_What the task requires_
Quote the records below word for word, from the line containing "Given: Toggle ReSize BAR option" down to the line containing "[x=188, y=348]", including both of those lines.

** start Given entries **

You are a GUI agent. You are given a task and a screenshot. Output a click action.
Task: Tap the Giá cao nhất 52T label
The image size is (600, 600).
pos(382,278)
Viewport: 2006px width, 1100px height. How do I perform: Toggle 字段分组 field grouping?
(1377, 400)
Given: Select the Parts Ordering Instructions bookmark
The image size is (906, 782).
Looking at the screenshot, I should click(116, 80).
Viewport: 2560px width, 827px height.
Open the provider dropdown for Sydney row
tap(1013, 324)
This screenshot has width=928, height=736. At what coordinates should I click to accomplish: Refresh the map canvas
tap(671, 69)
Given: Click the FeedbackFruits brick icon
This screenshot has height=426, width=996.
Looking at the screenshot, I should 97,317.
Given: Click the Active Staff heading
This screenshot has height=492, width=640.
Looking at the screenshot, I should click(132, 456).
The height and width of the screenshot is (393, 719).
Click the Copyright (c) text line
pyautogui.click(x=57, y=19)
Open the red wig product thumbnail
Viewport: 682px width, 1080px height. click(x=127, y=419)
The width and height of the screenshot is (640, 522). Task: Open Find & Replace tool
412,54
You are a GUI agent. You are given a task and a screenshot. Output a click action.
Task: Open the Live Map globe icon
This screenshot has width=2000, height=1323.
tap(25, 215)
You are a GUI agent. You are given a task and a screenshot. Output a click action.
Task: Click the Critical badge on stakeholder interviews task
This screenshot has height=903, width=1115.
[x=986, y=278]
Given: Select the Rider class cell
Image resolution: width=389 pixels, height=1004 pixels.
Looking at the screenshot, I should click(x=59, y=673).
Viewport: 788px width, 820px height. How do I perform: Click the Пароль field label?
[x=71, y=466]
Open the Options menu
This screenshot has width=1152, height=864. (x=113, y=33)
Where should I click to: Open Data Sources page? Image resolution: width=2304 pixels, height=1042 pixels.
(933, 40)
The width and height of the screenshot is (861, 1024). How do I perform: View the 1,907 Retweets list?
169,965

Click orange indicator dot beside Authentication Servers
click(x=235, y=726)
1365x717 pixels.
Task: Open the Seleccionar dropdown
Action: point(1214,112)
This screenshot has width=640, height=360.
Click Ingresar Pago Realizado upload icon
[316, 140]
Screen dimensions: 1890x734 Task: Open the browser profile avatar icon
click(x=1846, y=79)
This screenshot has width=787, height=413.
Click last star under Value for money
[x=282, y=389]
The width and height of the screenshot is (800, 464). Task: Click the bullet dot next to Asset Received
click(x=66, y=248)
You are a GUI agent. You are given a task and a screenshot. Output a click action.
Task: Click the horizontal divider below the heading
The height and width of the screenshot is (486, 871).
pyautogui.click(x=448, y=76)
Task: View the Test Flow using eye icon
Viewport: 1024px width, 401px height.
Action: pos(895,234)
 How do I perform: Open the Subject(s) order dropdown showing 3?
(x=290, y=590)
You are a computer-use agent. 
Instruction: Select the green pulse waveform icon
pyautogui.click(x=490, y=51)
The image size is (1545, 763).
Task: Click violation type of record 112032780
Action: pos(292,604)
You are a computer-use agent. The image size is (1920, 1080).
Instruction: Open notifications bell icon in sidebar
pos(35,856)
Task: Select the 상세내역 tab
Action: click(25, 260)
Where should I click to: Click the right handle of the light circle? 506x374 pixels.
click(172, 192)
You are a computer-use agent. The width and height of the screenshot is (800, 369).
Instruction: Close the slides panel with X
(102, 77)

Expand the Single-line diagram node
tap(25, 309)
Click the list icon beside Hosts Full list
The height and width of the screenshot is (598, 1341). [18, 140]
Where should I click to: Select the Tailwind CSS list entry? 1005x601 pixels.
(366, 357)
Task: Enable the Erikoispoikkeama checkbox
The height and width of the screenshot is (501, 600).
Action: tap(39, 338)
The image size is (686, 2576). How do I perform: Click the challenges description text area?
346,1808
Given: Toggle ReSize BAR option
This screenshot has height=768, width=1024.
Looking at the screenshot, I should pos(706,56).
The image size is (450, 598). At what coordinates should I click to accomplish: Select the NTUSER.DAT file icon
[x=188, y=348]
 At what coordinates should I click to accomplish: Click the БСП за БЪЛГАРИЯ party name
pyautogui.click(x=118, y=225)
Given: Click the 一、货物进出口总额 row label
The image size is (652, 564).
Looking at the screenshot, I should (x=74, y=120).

** end Given entries **

_Solution to this exercise_
Given: Toggle ReSize BAR option
This screenshot has height=768, width=1024.
Looking at the screenshot, I should pos(706,56).
The image size is (450, 598). At what coordinates should I click to accomplish: Select the NTUSER.DAT file icon
[x=188, y=348]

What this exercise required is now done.